Listed records >>
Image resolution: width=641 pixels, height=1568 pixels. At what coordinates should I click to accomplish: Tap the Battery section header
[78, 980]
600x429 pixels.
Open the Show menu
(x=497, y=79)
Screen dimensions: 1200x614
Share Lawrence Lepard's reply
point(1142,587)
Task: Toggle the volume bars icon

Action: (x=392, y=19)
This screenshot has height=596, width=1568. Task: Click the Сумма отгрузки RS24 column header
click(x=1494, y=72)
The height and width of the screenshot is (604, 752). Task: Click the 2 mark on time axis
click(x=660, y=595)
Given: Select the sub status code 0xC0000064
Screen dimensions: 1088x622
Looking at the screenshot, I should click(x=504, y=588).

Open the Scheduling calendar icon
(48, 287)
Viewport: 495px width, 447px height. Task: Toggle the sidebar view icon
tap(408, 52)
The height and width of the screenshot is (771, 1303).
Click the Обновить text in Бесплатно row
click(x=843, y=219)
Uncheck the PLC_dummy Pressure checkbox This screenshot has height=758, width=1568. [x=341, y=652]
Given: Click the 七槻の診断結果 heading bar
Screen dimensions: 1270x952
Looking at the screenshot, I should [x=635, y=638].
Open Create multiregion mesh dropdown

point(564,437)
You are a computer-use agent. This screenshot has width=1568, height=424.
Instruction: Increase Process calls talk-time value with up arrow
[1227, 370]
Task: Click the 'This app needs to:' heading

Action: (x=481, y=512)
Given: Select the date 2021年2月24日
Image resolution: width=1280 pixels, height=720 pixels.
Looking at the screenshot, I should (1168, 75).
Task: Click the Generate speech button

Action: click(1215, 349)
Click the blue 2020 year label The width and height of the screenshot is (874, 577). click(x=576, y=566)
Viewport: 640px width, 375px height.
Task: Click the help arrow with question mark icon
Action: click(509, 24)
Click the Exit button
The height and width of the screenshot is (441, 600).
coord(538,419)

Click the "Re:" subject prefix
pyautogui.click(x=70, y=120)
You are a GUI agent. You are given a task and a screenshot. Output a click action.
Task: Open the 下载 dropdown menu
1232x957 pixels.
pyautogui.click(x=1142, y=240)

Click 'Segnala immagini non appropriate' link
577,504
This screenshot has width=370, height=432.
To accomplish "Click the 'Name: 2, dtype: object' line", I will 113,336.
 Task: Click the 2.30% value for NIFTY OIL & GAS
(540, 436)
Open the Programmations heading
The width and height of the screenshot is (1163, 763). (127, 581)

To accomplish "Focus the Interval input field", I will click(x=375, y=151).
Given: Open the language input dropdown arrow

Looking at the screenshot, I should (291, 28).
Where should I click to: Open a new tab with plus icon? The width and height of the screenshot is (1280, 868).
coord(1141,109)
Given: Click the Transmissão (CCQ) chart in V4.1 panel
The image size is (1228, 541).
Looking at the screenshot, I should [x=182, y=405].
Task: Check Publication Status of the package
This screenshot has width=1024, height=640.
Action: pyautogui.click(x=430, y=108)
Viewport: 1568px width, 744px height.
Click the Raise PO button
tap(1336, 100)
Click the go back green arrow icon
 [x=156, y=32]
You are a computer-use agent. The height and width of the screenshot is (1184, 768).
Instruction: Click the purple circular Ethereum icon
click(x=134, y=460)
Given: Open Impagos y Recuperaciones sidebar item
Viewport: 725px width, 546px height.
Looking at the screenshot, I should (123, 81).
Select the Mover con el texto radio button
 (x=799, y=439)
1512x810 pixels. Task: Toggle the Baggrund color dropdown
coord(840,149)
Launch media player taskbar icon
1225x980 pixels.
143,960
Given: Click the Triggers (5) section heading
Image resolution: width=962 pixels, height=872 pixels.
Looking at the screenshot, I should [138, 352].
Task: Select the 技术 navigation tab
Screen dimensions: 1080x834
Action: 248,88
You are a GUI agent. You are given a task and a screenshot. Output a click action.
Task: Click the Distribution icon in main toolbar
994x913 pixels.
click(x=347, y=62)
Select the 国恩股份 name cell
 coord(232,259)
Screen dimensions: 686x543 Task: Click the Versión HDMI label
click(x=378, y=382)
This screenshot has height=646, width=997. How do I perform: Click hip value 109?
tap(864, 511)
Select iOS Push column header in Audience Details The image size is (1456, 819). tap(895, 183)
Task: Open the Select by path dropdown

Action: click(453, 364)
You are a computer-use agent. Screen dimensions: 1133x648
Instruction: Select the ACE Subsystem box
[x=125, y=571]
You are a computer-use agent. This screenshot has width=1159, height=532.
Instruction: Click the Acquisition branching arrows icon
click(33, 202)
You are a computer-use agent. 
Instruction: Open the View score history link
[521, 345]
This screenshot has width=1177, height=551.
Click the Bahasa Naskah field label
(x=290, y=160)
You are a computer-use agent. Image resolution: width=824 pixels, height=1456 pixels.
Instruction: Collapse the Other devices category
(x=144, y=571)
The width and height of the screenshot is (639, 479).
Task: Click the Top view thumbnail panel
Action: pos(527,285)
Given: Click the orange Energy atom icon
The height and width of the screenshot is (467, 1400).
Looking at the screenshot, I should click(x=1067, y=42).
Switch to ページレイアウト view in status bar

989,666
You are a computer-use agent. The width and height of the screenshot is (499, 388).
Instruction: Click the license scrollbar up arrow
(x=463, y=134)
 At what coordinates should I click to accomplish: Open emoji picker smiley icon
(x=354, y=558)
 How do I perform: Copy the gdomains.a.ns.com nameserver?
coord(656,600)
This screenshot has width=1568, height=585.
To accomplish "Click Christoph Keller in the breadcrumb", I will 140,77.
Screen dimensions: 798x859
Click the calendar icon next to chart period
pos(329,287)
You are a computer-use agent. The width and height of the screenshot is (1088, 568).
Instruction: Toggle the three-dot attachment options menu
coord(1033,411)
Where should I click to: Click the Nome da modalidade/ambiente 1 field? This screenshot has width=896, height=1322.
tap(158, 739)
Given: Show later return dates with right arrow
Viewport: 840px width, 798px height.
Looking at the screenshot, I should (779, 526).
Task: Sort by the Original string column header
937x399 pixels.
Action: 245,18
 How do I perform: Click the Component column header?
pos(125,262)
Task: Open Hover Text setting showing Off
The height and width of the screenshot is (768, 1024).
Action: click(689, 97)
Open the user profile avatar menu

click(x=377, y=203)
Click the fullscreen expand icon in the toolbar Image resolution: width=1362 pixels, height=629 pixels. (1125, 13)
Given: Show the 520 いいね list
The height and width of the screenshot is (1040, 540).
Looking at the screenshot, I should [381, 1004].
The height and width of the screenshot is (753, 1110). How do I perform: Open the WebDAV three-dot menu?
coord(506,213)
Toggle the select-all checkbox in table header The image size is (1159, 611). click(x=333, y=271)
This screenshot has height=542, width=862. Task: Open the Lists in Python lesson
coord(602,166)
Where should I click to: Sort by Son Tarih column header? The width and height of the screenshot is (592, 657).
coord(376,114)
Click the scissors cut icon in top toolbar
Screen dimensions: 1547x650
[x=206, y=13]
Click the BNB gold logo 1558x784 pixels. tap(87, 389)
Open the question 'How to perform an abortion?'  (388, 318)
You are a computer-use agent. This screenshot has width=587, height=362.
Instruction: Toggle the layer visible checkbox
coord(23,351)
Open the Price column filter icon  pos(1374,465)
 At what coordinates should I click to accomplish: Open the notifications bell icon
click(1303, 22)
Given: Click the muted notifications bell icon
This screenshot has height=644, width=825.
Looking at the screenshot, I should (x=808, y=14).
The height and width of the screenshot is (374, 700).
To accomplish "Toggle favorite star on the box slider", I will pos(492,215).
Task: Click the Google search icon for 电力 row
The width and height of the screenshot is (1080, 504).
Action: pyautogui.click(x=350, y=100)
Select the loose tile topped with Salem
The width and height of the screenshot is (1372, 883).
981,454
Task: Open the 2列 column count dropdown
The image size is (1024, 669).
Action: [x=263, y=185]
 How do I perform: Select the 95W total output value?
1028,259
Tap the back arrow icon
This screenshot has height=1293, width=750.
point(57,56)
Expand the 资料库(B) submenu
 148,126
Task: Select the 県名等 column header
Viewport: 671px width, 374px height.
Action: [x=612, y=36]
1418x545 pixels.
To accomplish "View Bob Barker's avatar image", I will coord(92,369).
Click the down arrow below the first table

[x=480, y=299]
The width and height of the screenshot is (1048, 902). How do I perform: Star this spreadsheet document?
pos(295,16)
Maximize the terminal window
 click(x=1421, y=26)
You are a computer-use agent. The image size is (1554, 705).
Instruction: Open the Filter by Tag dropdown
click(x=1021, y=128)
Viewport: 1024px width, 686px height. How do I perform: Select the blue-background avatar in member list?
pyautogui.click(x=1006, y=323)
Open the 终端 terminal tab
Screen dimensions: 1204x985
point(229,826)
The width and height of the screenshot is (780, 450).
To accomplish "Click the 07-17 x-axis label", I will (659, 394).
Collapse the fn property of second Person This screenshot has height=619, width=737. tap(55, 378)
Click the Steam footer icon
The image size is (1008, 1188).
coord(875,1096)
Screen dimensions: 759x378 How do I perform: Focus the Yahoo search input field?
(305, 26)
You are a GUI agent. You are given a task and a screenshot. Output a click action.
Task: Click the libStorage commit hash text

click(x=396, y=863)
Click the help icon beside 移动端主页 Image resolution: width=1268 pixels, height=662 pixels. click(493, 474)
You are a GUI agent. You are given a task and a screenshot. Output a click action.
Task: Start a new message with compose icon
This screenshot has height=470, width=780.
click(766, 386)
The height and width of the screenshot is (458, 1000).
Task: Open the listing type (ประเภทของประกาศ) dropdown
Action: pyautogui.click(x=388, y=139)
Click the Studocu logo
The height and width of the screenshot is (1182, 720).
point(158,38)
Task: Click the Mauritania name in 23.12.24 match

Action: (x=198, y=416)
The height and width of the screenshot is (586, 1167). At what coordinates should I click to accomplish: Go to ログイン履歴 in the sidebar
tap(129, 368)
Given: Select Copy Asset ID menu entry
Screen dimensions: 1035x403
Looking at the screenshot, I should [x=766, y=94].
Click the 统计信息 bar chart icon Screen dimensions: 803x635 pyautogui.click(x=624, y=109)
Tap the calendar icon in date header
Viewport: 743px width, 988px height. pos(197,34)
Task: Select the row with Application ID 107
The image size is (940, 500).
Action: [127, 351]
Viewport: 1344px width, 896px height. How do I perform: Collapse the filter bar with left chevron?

Requirement >>
If a line in the entries above includes "toolbar", count it; report the total alone.

Solution for this problem >>
3